A flat prohibition on the use of confidential information would likely be overly broad in many deal contexts. For example, an employer likely wants its employee to use confidential information disclosed by the employer when it helps the employee to do a good job. In an acquisition, a seller likely wishes a potential buyer to use the confidential information disclosed by the seller for the purpose of evaluating the potential transaction. Indeed, confidentiality agreements are often put in place because there is a desire on the part of both parties for at least one party to use the other’s confidential information.
The devil, then, is in the details around the scope of the nonuse restriction. A common solution is to restrict the receiving party to using the disclosing party’s confidential information solely for some purpose, commonly defined by the confidentiality agreement. As an example in the acquisition context:
“You shall use the Evaluation Material solely for the purpose of considering, evaluating and negotiating a Transaction and shall not use any of the Evaluation Material for any other purpose.”

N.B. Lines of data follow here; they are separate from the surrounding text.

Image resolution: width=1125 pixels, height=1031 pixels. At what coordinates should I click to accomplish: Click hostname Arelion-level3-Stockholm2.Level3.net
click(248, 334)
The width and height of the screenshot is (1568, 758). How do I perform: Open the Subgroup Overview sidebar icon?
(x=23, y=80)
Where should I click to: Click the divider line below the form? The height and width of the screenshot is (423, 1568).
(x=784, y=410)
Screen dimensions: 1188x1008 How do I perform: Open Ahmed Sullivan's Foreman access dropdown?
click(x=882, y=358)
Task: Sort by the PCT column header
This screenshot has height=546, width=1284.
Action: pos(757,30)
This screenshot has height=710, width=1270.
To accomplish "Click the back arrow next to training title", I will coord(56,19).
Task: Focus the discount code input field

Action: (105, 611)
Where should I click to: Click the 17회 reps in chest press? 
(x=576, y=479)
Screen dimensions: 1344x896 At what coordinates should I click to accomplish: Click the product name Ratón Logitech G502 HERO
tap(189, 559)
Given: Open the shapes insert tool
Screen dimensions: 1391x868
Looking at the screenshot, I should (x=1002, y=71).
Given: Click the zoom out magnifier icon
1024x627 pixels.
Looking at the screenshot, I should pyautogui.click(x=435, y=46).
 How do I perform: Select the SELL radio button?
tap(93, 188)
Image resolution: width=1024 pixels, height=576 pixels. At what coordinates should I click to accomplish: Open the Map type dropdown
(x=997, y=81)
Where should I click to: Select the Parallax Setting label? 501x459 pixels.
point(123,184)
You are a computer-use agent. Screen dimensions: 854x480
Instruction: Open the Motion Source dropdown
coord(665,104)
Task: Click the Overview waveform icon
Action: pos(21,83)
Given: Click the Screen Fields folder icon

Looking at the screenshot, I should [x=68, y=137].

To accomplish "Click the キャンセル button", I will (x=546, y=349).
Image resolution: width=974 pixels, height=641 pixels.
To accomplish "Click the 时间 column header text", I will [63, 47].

Drawing the outer bound of a nonuse restriction in terms of an agreement or transaction’s purpose will often track the parties’ mutual interests in entering into the confidentiality agreement in the first place—to provide some comfort and space for exchanging information as is often necessary for cooperative activity (be that exploring a potential acquisition, entering into an ongoing services agreement, etc.).
However, the analysis of a use restriction’s scope does not end there. The above example provision kicks the issue of devilish details over to the definition of “Transaction,” as is common, especially in acquisition contexts.
For example, if Transaction is defined as a possible business combination transaction between the parties (as it was in the confidentiality agreement at issue in Martin Marietta, Inc. v. Vulcan Materials Co., 68 A.3d 1208, 1212 (Del. 2012)), a restriction that permits the use of confidential information solely for the purpose of evaluating a Transaction could be found to prohibit a party from using that information in seeking to acquire the other party’s stock directly from its shareholders (again, as was found in Martin Marietta).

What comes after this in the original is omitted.